Di seguito riportiamo un’intervista sugli indici di Piazza Affari e su alcune delle blue chips quotate sul mercato domestico, con domande rivolte a Gerardo Murano, Analista tecnico di ADB.

L’indice Ftse Mib sta vivendo sedute all’insegna dell’incertezza dopo aver fallito per ora un riposizionamento stabile al di sopra di area 16.000. Quali sono le sue attese nel breve e quali i livelli da seguire ora?

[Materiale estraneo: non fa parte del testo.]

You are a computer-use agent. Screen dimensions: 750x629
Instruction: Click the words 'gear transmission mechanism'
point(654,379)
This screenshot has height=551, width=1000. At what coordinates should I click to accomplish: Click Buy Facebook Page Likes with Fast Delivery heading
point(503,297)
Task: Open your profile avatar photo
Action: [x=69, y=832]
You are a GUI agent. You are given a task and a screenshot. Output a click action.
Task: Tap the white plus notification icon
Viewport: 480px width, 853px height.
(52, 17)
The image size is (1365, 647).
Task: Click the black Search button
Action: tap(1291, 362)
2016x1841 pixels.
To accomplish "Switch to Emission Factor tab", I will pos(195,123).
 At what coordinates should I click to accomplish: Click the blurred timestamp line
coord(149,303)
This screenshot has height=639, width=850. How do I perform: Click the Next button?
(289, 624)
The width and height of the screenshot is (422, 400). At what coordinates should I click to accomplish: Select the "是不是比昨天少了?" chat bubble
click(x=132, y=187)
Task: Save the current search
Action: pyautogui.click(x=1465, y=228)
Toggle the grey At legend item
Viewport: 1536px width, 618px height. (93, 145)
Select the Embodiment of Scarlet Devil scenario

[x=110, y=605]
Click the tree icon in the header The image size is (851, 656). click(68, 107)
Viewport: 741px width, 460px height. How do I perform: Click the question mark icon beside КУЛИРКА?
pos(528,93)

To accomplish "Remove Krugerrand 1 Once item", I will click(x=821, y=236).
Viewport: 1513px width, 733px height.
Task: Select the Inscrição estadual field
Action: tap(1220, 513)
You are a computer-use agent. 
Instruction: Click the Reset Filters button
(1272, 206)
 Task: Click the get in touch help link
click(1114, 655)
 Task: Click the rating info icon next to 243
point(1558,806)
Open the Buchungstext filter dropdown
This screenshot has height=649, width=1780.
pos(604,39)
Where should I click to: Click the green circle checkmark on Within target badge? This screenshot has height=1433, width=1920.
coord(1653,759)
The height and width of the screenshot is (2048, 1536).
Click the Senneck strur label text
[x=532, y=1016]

Il contesto va analizzato nella sua globalità come abbiamo fatto negli ultimi mesi e c’è bisogno di distinguere le due tendenze: quella primaria al ribasso e quella secondaria al rialzo. Siamo in una tendenza di breve termine al rialzo che sta vivendo una fase di storno ora. Se analizziamo l’andamento dei prezzi dal primo ottobre ad oggi non possiamo che parlare di un andamento neutro-positivo e tale andrà considerato fino a quando i 15.000 punti non saranno violati al ribasso. La rottura di quest’area porterà ad un possibile cambio di scenario e quindi trend primario al ribasso e trend di breve al ribasso si unirebbero, paventando nuovamente scenari particolarmente negativi.
Al momento così non è: le quotazioni si stanno muovendo all’interno di un canale di breve termine rialzista che ha visto frenare la crescita in prossimità dei 16.100/16.200 e ora si attendono i corsi in area 15.600/15.500 ed è questo il livello di supporto di breve termine.
E’ alle porte la stagione delle trimestrali societarie anche a Piazza Affari dove si partirà la settimana prossima e saranno i conti aziendali che determineranno l’andamento dell’indice per i mesi a venire.
Al momento lo scenario sembra abbastanza chiaro e quindi sui livelli attuali di prezzo il Ftse Mib ha già scontato eventuali scenari sia positivi che negativi. Siamo in una fase di sostanziale equilibrio con un’operatività che andrebbe caratterizzata da posizioni al rialzo.